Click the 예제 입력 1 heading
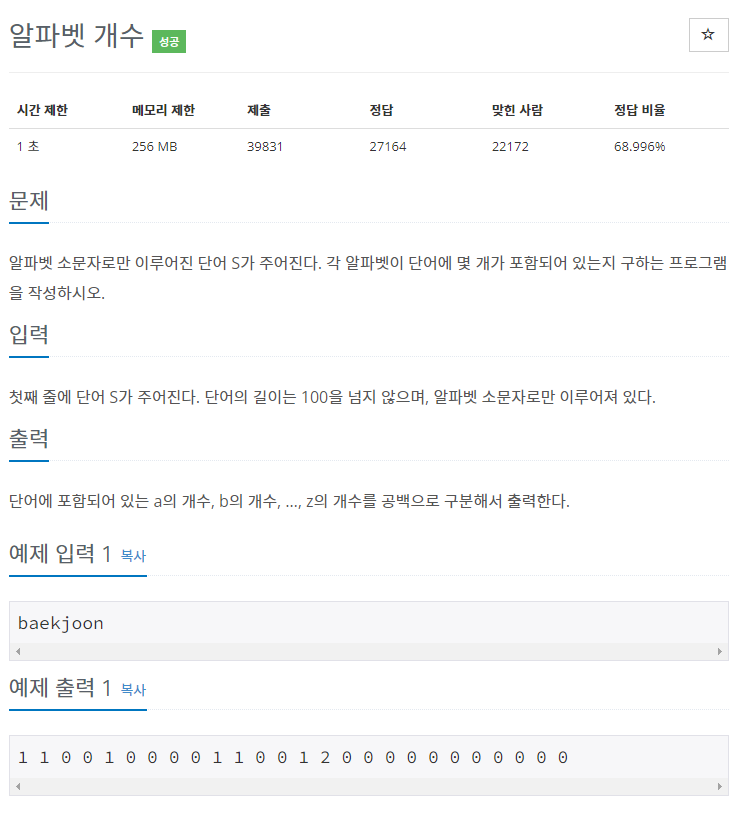[61, 554]
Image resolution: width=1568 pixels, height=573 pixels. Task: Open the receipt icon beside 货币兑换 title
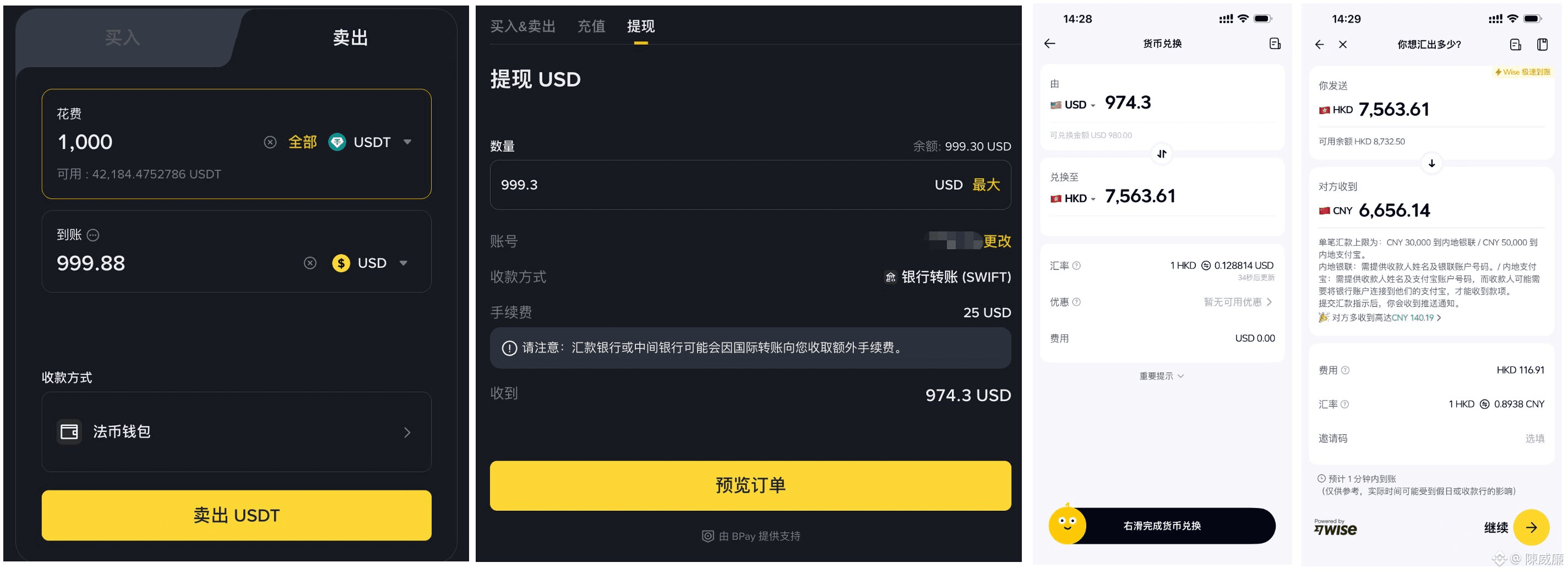click(x=1274, y=44)
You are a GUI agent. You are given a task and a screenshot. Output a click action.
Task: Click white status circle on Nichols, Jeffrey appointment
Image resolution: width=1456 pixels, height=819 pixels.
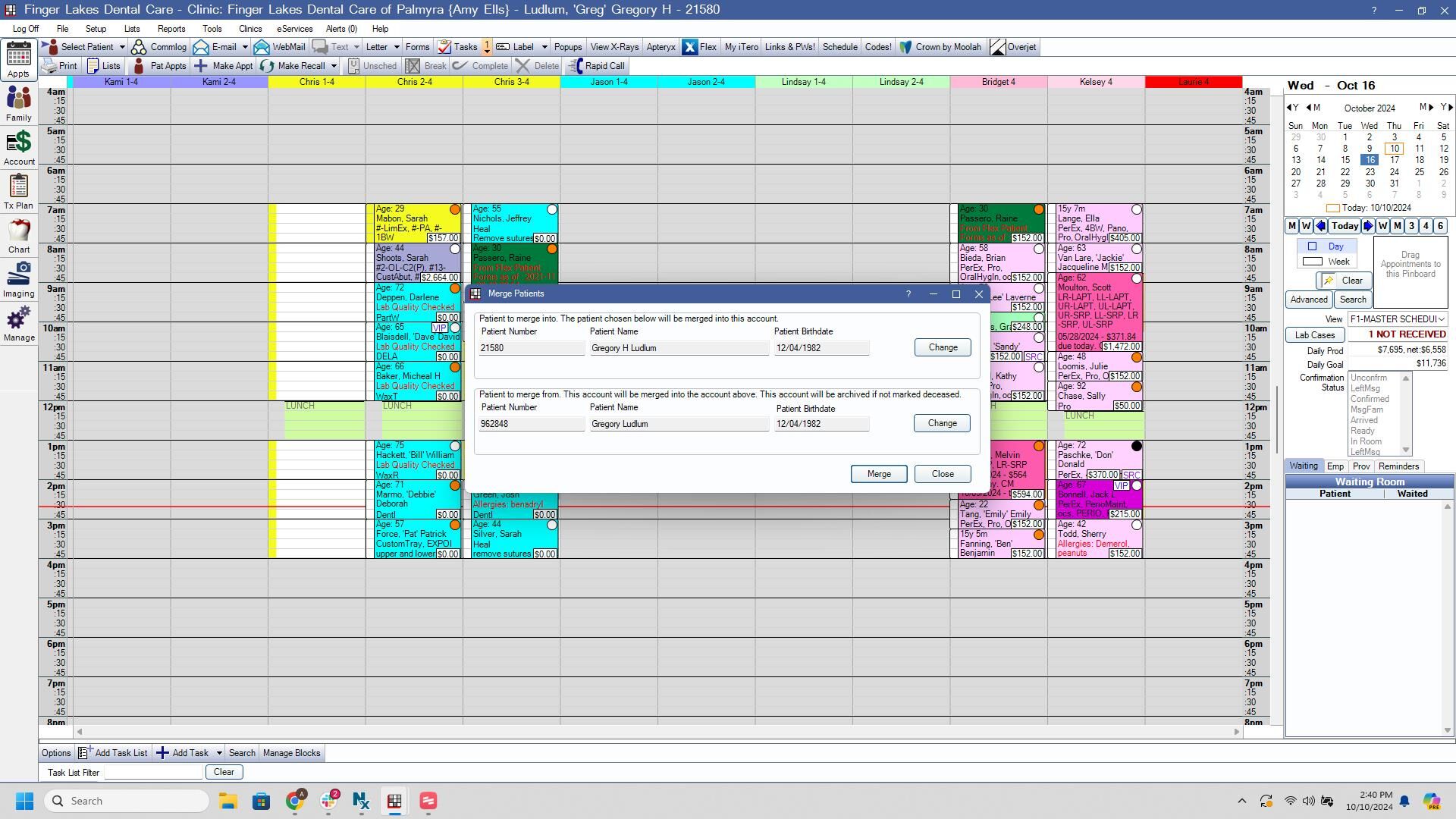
- - -
→ **DIRECTIONS FOR THIS TASK**
Give back all the records as they stand, but with no pictures in the copy.

→ **SOLUTION TO THIS PROBLEM**
Click the 예제 입력 1 heading
[61, 554]
Image resolution: width=1568 pixels, height=573 pixels. Task: Open the receipt icon beside 货币兑换 title
click(x=1274, y=44)
You are a GUI agent. You are given a task and a screenshot. Output a click action.
Task: Click white status circle on Nichols, Jeffrey appointment
Image resolution: width=1456 pixels, height=819 pixels.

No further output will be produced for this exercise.